То был памятник его восхищения природой, искусством, литературой, а революционная риторика в начале книги пристала к этим изысканным стихам, как комки дублинской почвы, как пыль из чулана давних убеждений леди Уайльд. Под вычурными заголовками, в словах, отобранных тщательнейшим образом, в искусных извивах синтаксиса отразились все увлечения последних лет: путешествия, музеи, книги, великие люди, любовь. Греческое солнце всходило у берегов каждой строфы. Колокола итальянских церквей прорезали белую тишину эллинских храмов посреди миртов и лавров; на земле, словно цветущей дифирамбами золотому веку, боги, статуи, поэты, святые сплетались в вереницы имен, сравнений, намеков. Казалось, над этой юношеской книгой витают все познания Оксфорда, вся английская поэзия от Мильтона до Суинберна,— слишком много можно было в ней различить заимствованных звуков.
Несмотря на враждебную или равнодушную критику, в несколько недель разошлись четыре издания. Успех, какого не знал ни один сборник стихов в Англии, объясняли бархатным беретом, карикатурами «Панча» и несколькими пьесами, в которых Уайльд под разными именами появлялся в роли шута и говоруна. Но самую большую известность принесла ему оперетта «Терпение». В ней Оскар был удостоен высокой чести — его высмеивали вместе со всем эстетским движением, в обществе прерафаэлитских поэтов, художников и женщин, наряженных в зеленые платья. Игравший его актер вышел на сцену в точной копии его костюма, с позолоченной лилией в руке и так верно подражал его жестам, поведению, мимике, что пошел слух, будто сам Уайльд школил его для этого выступления. Уайльд был на премьере и смеялся вместе со всеми. Несколько месяцев Лондон распевал:
«Что тебе мещан сужденье!
Средь высоких душ стремленье
Ты к эстетским штучкам сей,
Шествуя по Пиккадилли
С ветвью золоченых лилий
В длани рыцарской своей».
Теперь Оскар ходит под взглядами, узнающими его издалека. Он слышит шепот на улицах и знает, что говорят о нем. Долго ли удержатся в памяти этого огромного города три кратких слога его имени? Какой ветер разнесет их по свету? Вот уже начались отдаленные кварталы — человек поливает цветы в саду, при виде странного наряда он на миг останавливается, смотрит и пожимает плечами. Он не знает ни куплетов из оперетты, ни этой юной знаменитости, проходящей мимо с такой великолепной улыбкой.
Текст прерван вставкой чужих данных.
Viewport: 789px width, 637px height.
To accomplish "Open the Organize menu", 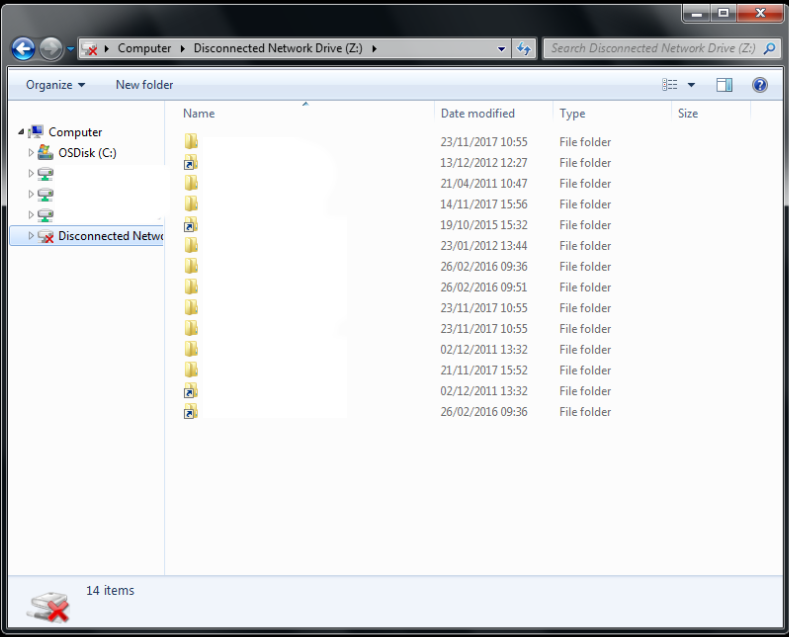I will (55, 85).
Оскар пересекает сад, потом большой зеленый луг и заглядывает в окно заросшего плющом дома. Дважды стучит по стеклу, кланяется и через минуту взбегает по ступеням крыльца. В глубине холла молчит большой орган. Сэр Эдуард Берн-Джонс, сидящий в своем красивом кресле, отдаляет от глаз книгу. Переплетенный в пергамент томик с пожелтевшими, обтрепанными по краям страницами, всегда один и тот же — «История короля Артура»; он читает эту книгу уже тридцать лет и даже сейчас не откладывает в сторону, только берет в левую руку, чтобы правую протянуть гостю. Но это не просто рукопожатие. Старый художник прикосновением этим как бы втягивает Оскара в мир своих грез и вместо пустых слов, которыми люди обычно приветствуют друг друга, осыпает гостя цветами легенды.